System integrity depends on extrinsic incentives: equally the block-chaining benefit and its offsetting transaction fee need arbitrary adjustment, which involves an economic decision, hence creating a political issue.
Transaction Rights Instead of Money
These five winners possess one common source: the extrinsic, pecuniary character of block-chaining incentives — the block-chaining reward less its offsetting trade fee. Therefore, only an nonmonetary block-chaining system may address all them. However, is that system possible?
Yes, if instead of recently minted coins — or perhaps old ones — that the reward for chaining blocks is the right to create transactions. Afterward, that reward no more has to be directly proportional to stake. By way of example, merely having double the amount of money owned by Bob is inadequate reason for Alice to make twice the quantity of transactions he made. Still, how to estimate the transaction volume required by a block-chaining stake owner? Can there be some objective indication of the volume?

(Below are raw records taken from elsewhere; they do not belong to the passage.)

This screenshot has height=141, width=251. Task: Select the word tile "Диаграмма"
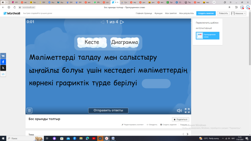tap(124, 43)
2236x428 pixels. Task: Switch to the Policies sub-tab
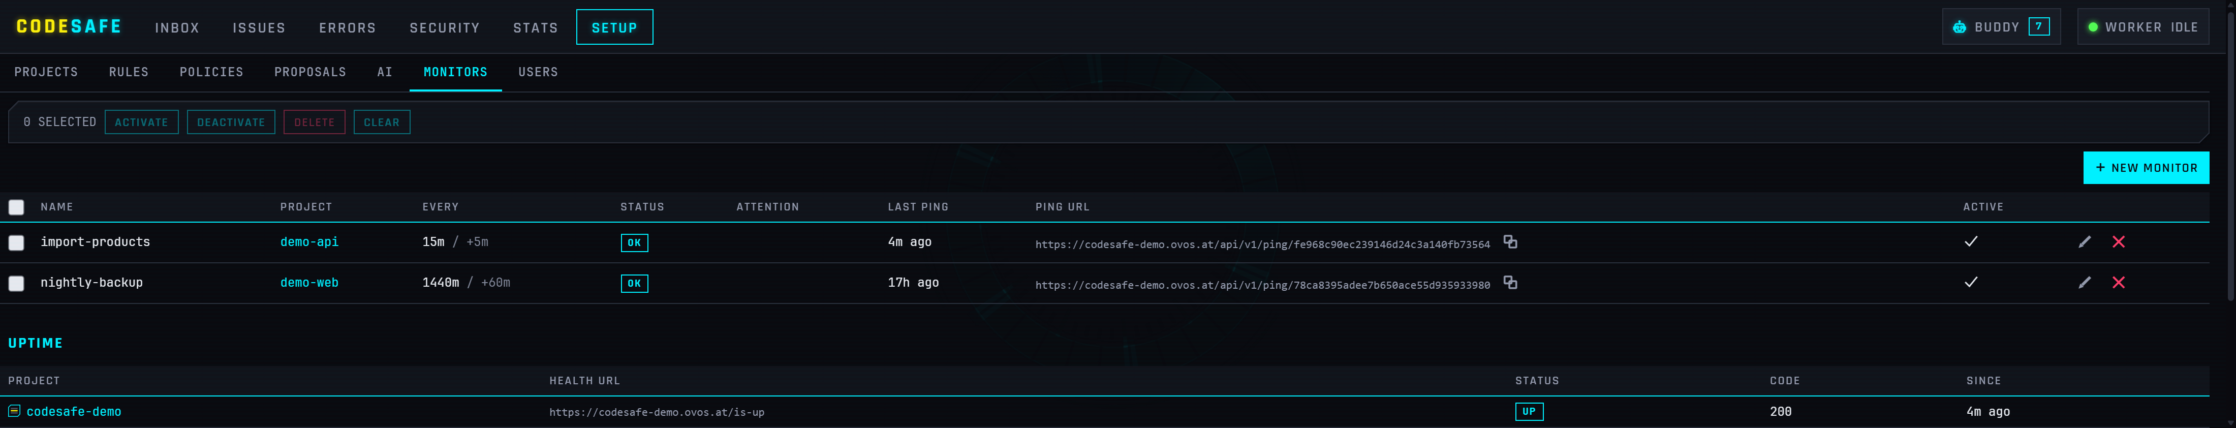tap(212, 72)
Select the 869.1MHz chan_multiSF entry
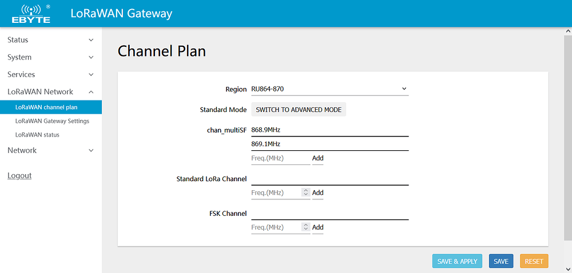This screenshot has height=273, width=572. [329, 144]
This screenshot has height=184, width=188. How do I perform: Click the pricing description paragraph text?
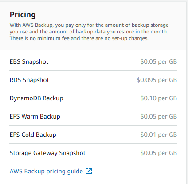click(89, 32)
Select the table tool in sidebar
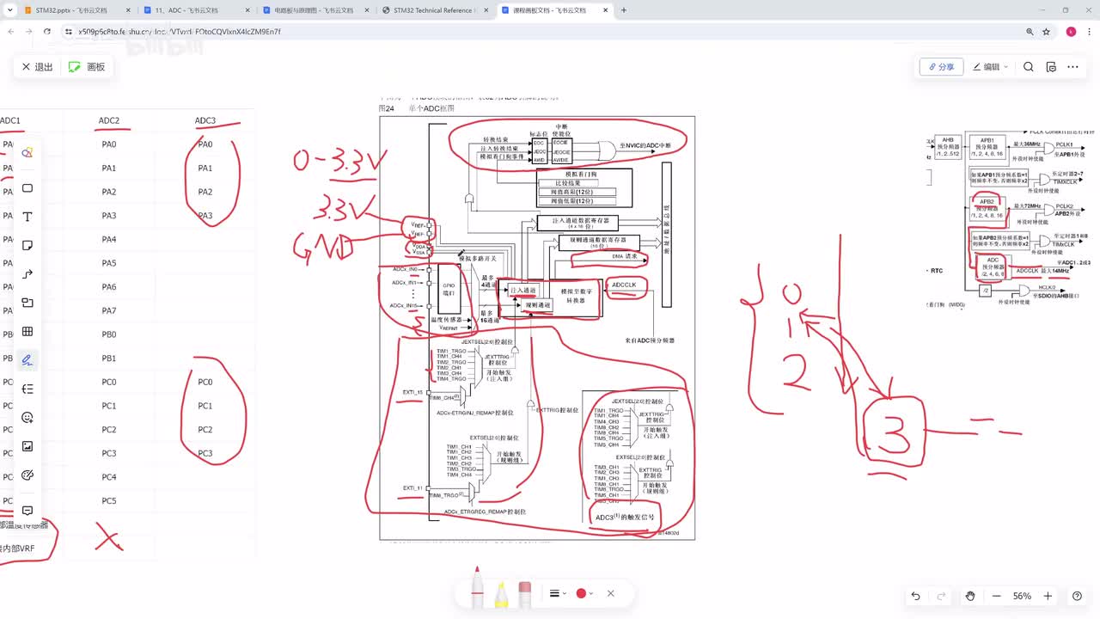This screenshot has width=1100, height=619. tap(28, 332)
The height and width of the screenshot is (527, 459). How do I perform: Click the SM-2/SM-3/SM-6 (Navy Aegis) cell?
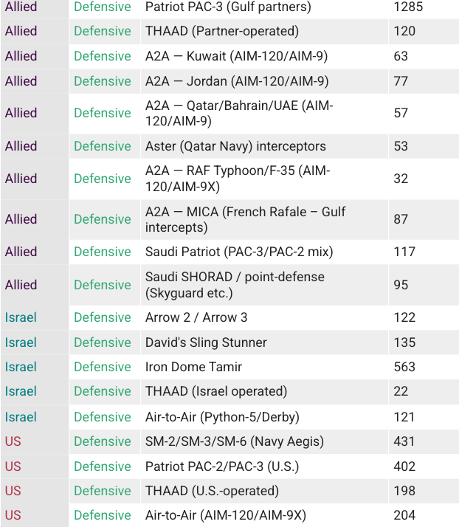point(234,441)
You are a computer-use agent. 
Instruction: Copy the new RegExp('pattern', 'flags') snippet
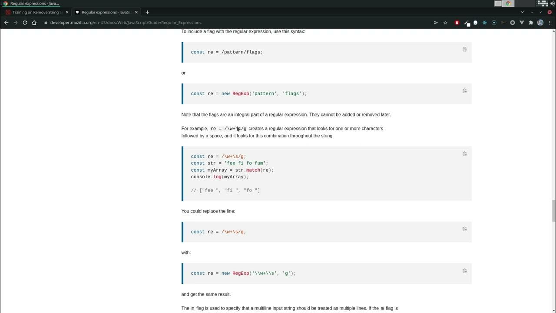[x=464, y=91]
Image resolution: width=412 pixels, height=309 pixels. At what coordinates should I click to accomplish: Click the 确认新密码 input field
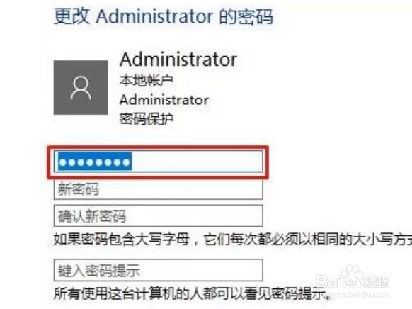[158, 216]
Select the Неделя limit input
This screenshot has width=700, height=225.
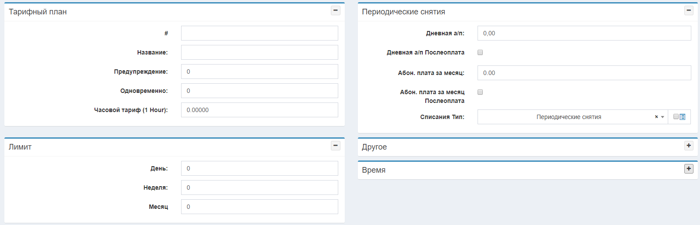tap(259, 188)
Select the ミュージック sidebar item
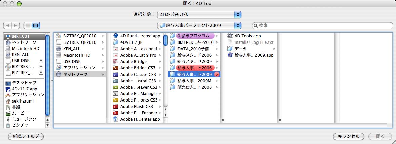Image resolution: width=396 pixels, height=144 pixels. coord(24,119)
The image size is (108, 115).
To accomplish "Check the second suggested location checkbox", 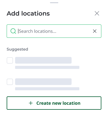I will click(x=10, y=82).
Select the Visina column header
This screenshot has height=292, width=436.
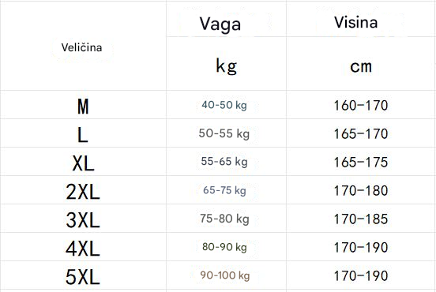[361, 19]
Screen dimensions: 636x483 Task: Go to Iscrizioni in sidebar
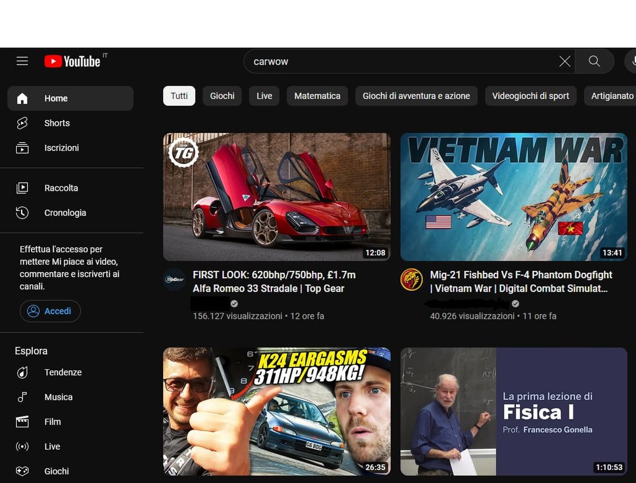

Yes, even though just a generic one: the actual transaction volume in the computer system. Afterward, the payoff for Indices a block will no longer be a financial value, but instead the combined size of all transactions in that block as potential trade rights. However, this reward has to exceed its size for prospective trade volume to increase if necessary. By way of example, instead of recently minting 1% of its used stake a year, a block-chaining reward — in Peercoin, a bet output — could allow its winner to make a future volume of trades 1% higher than the combined size of all transactions in its containing block.
Here is how to implement such a nonmonetary block-chaining model:
The private key signing a block-chaining reward must sign every transaction.
Each transaction signed by the personal key signing a block-chaining reward must subtract its size in the maximum trade volume allowed by this reward, which causes the combined size of transactions the exact same private key nevertheless can signal.
This design addresses those initial five objections:
It can’t amplify wealth inequality: neither its block-chaining reward nor its own trade fee represents a financial price.
It can’t create the money supply unstable: its block-chaining reward generates money nor its transaction fee destroys it.
It can’t create all inactive or unsuccessful block-chaining nodes pay a commission to all successful ones through inflation: its cash supply remains unaffected.
It can’t require adjusting its minimal transaction fee, which is chaining cubes, to variations in its own invariable since absent financial price.
It can’t demand extrinsic incentives to its own block chaining, which is a requirement for making transactions.